I feel like such a pervert saying it: “Why don’t you come with me, little girl, on a magic-carpet ride.” But then, I am not a man nor am I old nor am I into that sort of thing. Hearing it, though, having Steppenwolf course through me, I am 16 and my feet fucking hurt from all the Lego pieces on the floor.
See, my first boyfriend was a meathead. I was 16, he was a late 18, but I was still three levels higher than him in math—and I detest math. I never argued that he wasn’t a dumb pile of bricks, and really, if I have ever stood by anything in my life, if I have ever really felt conviction for something, it was for his stupidity. I’d think about what an idiot my boyfriend was, and then I would just look at him: he had a swimmer’s body, the kind where you see him hunched over on the blocks, ready to spring, and you can count the notches on his spine, and when he glides into the water to emerge for the butterfly, he is like a gigantic fish flinging his body upward, and you can’t help but notice the pelvic thrusts demanded by this type of stroke, and when he climbs out of the pool, he towers, and also, his Speedo clings. His nickname was King Kong Schlong, for obvious reasons, and so naturally at that age his brain wasn’t of the greatest importance to me.
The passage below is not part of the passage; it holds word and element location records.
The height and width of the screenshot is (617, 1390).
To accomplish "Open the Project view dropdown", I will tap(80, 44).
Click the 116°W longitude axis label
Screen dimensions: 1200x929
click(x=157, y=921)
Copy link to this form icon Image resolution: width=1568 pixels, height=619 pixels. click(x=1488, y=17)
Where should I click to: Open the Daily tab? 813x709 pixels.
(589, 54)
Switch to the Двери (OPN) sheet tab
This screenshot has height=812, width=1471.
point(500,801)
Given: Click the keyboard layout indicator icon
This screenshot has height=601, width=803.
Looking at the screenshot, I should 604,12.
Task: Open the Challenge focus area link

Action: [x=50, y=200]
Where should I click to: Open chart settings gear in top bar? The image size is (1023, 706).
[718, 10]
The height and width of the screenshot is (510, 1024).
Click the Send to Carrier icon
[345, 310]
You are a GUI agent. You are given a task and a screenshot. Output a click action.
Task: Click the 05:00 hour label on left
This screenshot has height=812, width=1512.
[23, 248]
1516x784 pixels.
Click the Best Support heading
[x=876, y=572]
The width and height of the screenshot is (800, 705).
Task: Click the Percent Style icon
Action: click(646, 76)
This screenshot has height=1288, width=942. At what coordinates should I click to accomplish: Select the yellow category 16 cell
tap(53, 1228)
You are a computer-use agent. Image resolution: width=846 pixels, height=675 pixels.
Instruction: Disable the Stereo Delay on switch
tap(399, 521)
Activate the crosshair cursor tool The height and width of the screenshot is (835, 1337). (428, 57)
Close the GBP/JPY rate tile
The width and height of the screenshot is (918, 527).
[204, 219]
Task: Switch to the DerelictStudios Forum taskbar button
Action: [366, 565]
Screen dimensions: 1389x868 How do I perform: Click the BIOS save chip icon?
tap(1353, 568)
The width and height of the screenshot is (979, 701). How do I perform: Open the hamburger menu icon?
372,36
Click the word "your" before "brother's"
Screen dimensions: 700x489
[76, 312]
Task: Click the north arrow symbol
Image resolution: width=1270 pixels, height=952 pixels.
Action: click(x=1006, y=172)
In short, he was a senior and had biceps like grapefruits and he could flex his pectoral muscles in time to music or to the punchline of a joke.
He couldn’t dance worth shit, though; he kind of hung his torso low, like King Louie in The Jungle Book when he jumps rope with his arms, and he bobbed his head and shifted his feet as if he were waiting for a bus and the goddamn thing wouldn’t come and hit him and make him stop the dancing, because my friends were all looking at me with my hot boyfriend who was moving around our homecoming shebang like Coco the Gorilla’s crack baby.
We danced then, and we danced in his little sister’s bedroom, we danced while his parents sat downstairs in the living room eating KFC and watching Cops. He put the CD in—the one with the Pink Floyd and the Queen and the one random Backstreet Boys song, “Quit Playin’ Games With My Heart” (it’s good, he said, don’t judge me)—he put it into the squatty pink Barbie boombox to “Magic Carpet Ride,” he pulled me to him, and we danced slowly around the room with the faded purple plush carpeting and Rugrats posters on the walls.
Our feet destroyed many Lego people that night. We trampled entire villages, devastated elaborate dream mansions of the little things, yet it was wonderful, because I could feel his pecs against my cheek like two giant beating hearts.
He edged me toward his little sister’s bed, her name was Sally, I think, or no, Suzy, and I fell back onto the stuffed animals, and it was there, with my head between the legs of Simba the Lion Prince, with this heaving brute between my own legs, that I lost my virginity, lost it thinking about the song and its reverberations, about how it saved me right then because it smoothed everything over, the pink of the room and the tiny yellow head stuck to my foot, thank you, thank you for the close your eyes girl, look inside girl, let the sound take you away …
And away I went: hey, I wasn’t banging for the first time on some kid Suzy’s bed while surrounded by Disney characters and Polly Pockets. The words to the song weren’t being overwrought by a distant “whatcha gonna do, whatcha gonna do when they come for you, bad boys.” It wasn’t that at all.
No, my friends, I was fucking for the first time ever and this, this right here, panting and groping and probably wondering if this meant he wasn’t going to get head anymore, this was King Kong Schlong.
It hurt like hell, let me tell you, but damn, was that a sweet, sweet tune.